使用锁的方式可以保证线程安全，但是会导致线程的执行效率降低。因此在使用多线程时，需要谨慎考虑是否真的需要使用多线程

什么是阻塞

在多线程编程中，阻塞指的是一个线程被暂停执行，直到某个特定的条件被满足才能继续执行

例如在Python中，Queue类的get()方法会阻塞当前线程，直到有数据可以取出。这意味着，如果你在一个线程中调用get()方法，该线程会被暂停，直到有数据可以取出才能继续执行

同样，Queue类的put()方法也会阻塞当前线程，如果队列已满的话。

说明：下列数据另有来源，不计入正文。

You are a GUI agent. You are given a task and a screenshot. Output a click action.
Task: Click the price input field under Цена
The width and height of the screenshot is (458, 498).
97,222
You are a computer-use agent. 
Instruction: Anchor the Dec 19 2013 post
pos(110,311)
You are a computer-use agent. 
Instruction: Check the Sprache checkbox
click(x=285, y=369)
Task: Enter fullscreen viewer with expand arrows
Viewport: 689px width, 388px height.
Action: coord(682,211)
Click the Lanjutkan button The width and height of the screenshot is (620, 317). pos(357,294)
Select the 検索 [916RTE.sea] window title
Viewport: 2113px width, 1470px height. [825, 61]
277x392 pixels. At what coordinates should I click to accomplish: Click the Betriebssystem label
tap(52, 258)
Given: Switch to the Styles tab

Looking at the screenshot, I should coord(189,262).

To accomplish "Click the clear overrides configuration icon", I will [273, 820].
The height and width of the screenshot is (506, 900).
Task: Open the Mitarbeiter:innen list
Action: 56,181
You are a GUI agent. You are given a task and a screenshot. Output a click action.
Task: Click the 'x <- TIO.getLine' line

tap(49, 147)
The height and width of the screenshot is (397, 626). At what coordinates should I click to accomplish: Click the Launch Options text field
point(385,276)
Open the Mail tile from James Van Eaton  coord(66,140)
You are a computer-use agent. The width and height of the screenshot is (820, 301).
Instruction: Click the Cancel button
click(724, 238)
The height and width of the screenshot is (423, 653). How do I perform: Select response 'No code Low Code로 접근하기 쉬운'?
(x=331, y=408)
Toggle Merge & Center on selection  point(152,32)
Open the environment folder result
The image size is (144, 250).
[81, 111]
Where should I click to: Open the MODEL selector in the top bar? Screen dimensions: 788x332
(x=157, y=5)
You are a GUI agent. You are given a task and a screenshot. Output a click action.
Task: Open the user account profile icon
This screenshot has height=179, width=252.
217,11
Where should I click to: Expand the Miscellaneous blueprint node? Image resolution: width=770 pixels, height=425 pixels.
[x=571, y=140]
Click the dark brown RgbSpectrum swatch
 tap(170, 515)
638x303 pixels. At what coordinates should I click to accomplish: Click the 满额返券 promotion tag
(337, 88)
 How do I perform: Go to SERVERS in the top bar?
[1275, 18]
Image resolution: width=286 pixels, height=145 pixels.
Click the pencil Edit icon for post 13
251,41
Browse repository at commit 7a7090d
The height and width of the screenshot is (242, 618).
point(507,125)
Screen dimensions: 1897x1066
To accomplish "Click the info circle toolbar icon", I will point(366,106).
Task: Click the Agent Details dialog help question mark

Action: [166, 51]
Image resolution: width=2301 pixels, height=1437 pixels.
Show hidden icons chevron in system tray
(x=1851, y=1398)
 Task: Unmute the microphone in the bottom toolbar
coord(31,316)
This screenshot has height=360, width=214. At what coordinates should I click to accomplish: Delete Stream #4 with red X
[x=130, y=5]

这意味着，如果你在一个线程中调用put()方法，该线程会被暂停，直到有空位可以插入新的数据项才能继续执行

threading模块常用方法

threading模块函数	描述
`threading.Thread(target=func, args=tuple, kwargs=dict)`	使用给定的参数创建一个新的 Thread对象
`threading.active_count()`	返回当前活动的线程数
`threading.current_thread()`	返回当前所使用的线程
`threading.main_thread()`	返回主线程
`threading.get_ident()`	返回线程标识符
`threading.enumerate()`	返回当前活动的所有线程的列表
`threading.BoundedSemaphore(num)`	控制线程同时执行的数量

Thread对象函数	描述
`start()`	启动线程
`join([timeout])`	等待线程结束，如果提供了超时参数，则在超时后退出
`is_alive()`	判断线程是否运行
`setName(name)`	设置线程的名称
`getName()`	获取线程名称

threading模块常用操作

1.创建线程

首先，我们需要创建一个 Thread 类的实例，并将要执行的函数作为参数传递给该实例。例如：

import threading

def my_function():
    print("Hello from a new thread!")

thread = threading.Thread(target=my_function)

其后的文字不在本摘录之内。